Open johnnyde94 opened 2 years ago

johnnyde94 commented 2 years ago

One question I have is with the benchmarking for MO, if it’s only ~30 seconds how can it possibly get a good idea of RTM Hashrates. I am going to ask this to the devs and see if anyone thought of this lol.

Spudz76 commented 2 years ago

If you want to turn bench-algo-time up to like 3600 you can waste a lot of time getting a more accurate average if you prefer.

Although there could be some better hopping-blend of the available algos to get a quicker estimate I suppose. Still would take like 5 minutes otherwise it would just appear to be thorough (but not more accurate).

Better to just hand-update your algo-perf entry with a "reality" average rate from running paid jobs for a while. I also wouldn't hate if the miner continually updated the running average from actual real-world processing, in general. I do some hand-updating on most of my rigs to make the balance more accurate.

But also we're talking of when it cuts over to some other algorithm and that likely would be "close enough" if they are nearby pricing, does it actually matter if it's technically on the one that is worth 0.00000001 more? Or at some point does it make no noticeable difference if it's not KH's off?

Spudz76 commented 2 years ago

Checked some of my rigs:

I think mainly it's always going to be a moving target that is tough to predict, or assign any single performance number to... some rigs are pretty accurate, some are a ways off, but always within the range of the total-average. All the shorter windowed averages even 15m are wildly variant.

The only other benchmark method I could think of would be to log the performances of each of the ~5 different algos and then somehow come up with math that averages those with weights per how often they are selected. However the selection of the three-algo team is fully random so even that balance is not predictable. Every calculation method will fail due to too many things are randomly selected.

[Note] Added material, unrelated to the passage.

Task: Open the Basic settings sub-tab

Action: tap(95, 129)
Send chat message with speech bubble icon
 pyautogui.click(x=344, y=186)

Spudz76 commented 2 years ago

And yes, testing for an hour would not actually help, since it never scrambles the set-of-three that it tests with (canned test job packet, can't vary).

johnnyde94 commented 2 years ago

The issue I can see is let’s say I do a 30 second benchmark for RTM and I have a 5950x and I hit a rotation that is light gives me 14k, in reality the average I get with my 5950x is like 4.5k. That original 14k hash rate will make it seem like RTM is the most profitable coin no matter what.The opposite could happen to where you get a hard rotation that gets 1.5k hashes then it will seem like RTM is not profitable at all.

If there was anyway to pull the average from GR while you run it so you are getting an actual average. I am not sure if that is a possibility or not idk but something I was just thinking about. Idk if there are any other algos that fluctuates a lot like RTM/GR if that’s the case the same thing could happen.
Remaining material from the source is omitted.